Tuesday, July 31, 2007

I am a Sad Cinderella

It is nearly midnight, and like a woebegotten Cinderella, I sit in the lab-or-atory obsessing over my poster presentation. I attempted to derail myself last week by pretending that I am not the anal perfectionist that I know I am - but to no avail. Today, I slowly became immersed in creating the images for my poster on seedling growth trait plasticity and adult anatomical plasticity. They are just so pretty - and I need to get the lines exactly even or else. You all know what I mean. Anyways, luckily for you guys, I have managed to pry my eyes away from the upcoming presentation in order to give you a few snippets of news. First, I got an email from Experience today about a cool Earthwatch contest they are hosting. I suspect that many of you, like myself on occasion, delete Experience emails or are not even on their listserve. I am going to give you all two peices of advice. First, it was just such as email that landed me this job (an excellent, fulfilling and rewarding job at that). Additionally, the email I received today looks like an amazing opportunity for those interested. All you do is send in a photo about why the environment is important and a caption explaining the photo. If you win, you get to go on a cool Earthwatch trip to Costa Rica, Kenya, Fiji or others. The trip and airfare are both included if you win the top prize. Anyways, plenty more details at thte website below:

http://www.experience.com/alumnus/channel?channel_id=earthwatch&page_id=home

In other news, the Green Room at BBC has published yet another disappointing piece which caters to the Liberal Litany of guilty environmentalism without properly citing any statistics or justification. You will see what I mean. Today's Green Room View point is entitled "Focus on carbon 'missing the point'" and is written by Eamon O'Hara, an Irish political advisor to the UN. He believes that climate change and carbon emissions are merely the symptom of a greater problem, the excessive lifestyles of developed nations at the detriment of the global poor.

Eamon O'Hara writes:

"Ultimately, our problem is consumption, and the environment is not the only casualty. The modern Western lifestyle also has an inbuilt dependency on the cheap resources and the low carbon footprint of developing countries, which has compounded global injustice. Worse still, maintaining our relatively wealthy, comfortable and unsustainable lifestyles is now dependant on maintaining this imbalance. Seventy-five percent of the world's population - more than 4.5bn people - live on just 15% of the world's resources, while we in the West gorge on the remaining 85%. The world simply does not have the resources, renewable or otherwise, to sustain Western lifestyles across the globe."

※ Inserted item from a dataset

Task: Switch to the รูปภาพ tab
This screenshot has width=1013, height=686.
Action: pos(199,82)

I have several responses. First, I do believe that certain aspects of the developed world lifestyle have been bought with the suffering of the global poor. This is unacceptable, immoral and inhuman. I hope our generation will begin to honestly confront these issues. I also believe that the developed world does not give enough in terms of money, medical supplies and food to developing nations. However, I do not agree with O'Hara's fundamental premise - that consumption in and of itself is evil, and I find his attempt to moralize carbon emission disturbing. Emissions in and of themselves are not moral in my mind. Carbon is emitted when ambulances speed down the streets, bringing the sick to hospitals and carbon emission have allowed us to increase our standards of living drastically within the last 100 years (globally as well as nationally). We realize now that carbon emissions are causing the world to slowly warm, and that each degree rise may be globally detrimental - but lets not moralize carbon emissions. No matter what environmentalists and others like to insinuate with their addiction analogy, oil is not herion. Secondly, I believe (and this has been well supported in the past) that the wealth of developed nations is not dependent on the poverty of developing nations, and furthermore, that there is not a finite amount of wealth available. Therefore, I believe it is possible to continue to increase the global standard of living and at the same time cut down on carbon emissions.

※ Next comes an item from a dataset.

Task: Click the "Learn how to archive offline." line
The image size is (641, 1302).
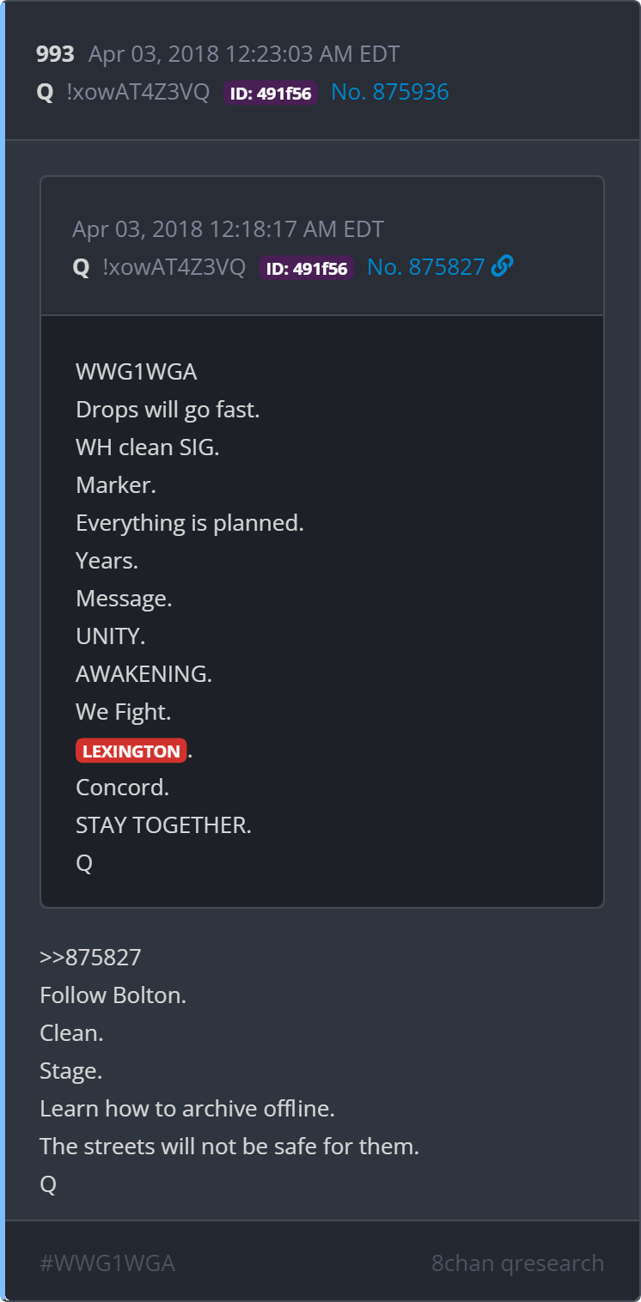Action: tap(187, 1108)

There have been plenty of papers justifying the fact that many world resources (such as oil) are not yet at their peak. Additionally, according to most life standard statistics, global suffering has been decreasing each decade for hundreds of years (For more information on these statistics, check out "The Skeptical Environmentalist" by Lomberg or google economics papers on peak oil reserves). I am not saying we don't need to continue struggling to make the world a better place - we do, because it is not nearly good enough yet. But neither should we fall prey to this unwarranted gloominess, this feeling that the our own "sinful" lifestyle is responsible for global warming. Consumption, economic growth - these things are not morally wrong. They are the lifeblood of the world -and we can make them less dependent upon carbon without slowing growth. At the very least, this should be our goal.

A few more points. Mr. O'Hara does not cite any of his statistics - be very wary of this in general. He also seems to believe that renewable resources are not truly renewable - arguing that biofuel is not renewable. However, few could argue that the traditional renewable sources of energy, the ones which hold the most promise in my mind are solar and wind. And these two are renewable.